Dr. Laurie Bandlow, who is the superintendent at the Paulsboro school system in New Jersey, will assume the job as Brewster school chief on Aug. 1 after her unanimous appointment to the post during last Tuesday’s board meeting. Bandlow will take the reins from Dr. Valerie Henning, who will be moving on to another Hudson Valley school system over the summer.
Bandlow’s contract last until July 31, 2022 and she will be paid $225,000 annually.
“Through my visits and conversations, it’s become very clear to me that Brewster is a very special place,” Bandlow said in a press release. “I know that working with the Board of Education, parents, teachers, and administrators, we can make a difference in the lives of children.”
In a press release, board president Sonia Mesika said that Bandlow showed strength in working with the community at large and school community. Bandlow’s flexibility, vision, and collaborative and caring nature fit Brewster well, Mesika said.

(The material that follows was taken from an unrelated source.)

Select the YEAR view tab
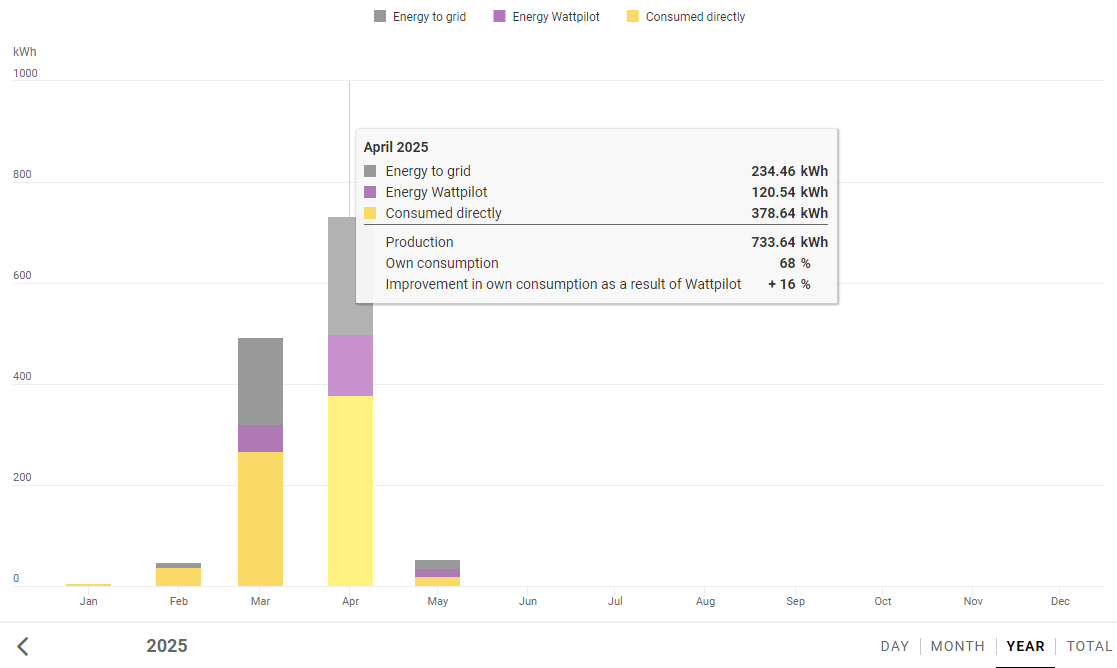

Hiring Bandlow comes after the previous two school chiefs — Henning and former superintendent Tim Conway — were hired for the role after already serving in the Brewster administration. Both had been the second in command before getting the top job. (Henning will now become the new school chief for the Hastings school district this summer.)
Bandlow will enter a school district that has had its fair share of tension and downright anger from community members that complained the school board and administrators were lacking in transparency. The discontent was so palpable that the first proposed budget put forth last school year was rejected even though it was below the New York State tax cap.
While Bandlow might be an outsider, she has Hudson Valley roots, growing up in Warwick in Orange County and beginning her teaching career at Warwick Middle School.
Then in New Jersey, Bandlow was also an elementary school and middle school principal for the Howell school system and teacher and assistant principal in the West Windsor-Plainsboro Regional School District in Princeton. She has been a Lead Science Teacher, contributor to a National Science Foundation grant, and Governor’s Convocation Teacher of the Year in New Jersey.
Mesika, in an interview, said Bandlow’s level of experience helped separate her from the rest of the applicants for the job.
“We just felt that she had a little bit more experience and more well rounded experience,” Mesika said. “Our focus in our district is always to think of the education for all students, how can we best balance for all kids.”
When asked about selecting someone from outside the district, Mesika said the board always tries to keep a fair process in place whether it gets applicants from inside or outside the district. Finding an external candidate wasn’t the board’s target, Mesika said.
“We always try to adhere to a fair and thorough process who the candidates are in the pool,” Mesika said. “It was just really looking at the needs of the students, needs of the district and making sure the candidate coming in next could fulfill those needs whoever that candidate would be.”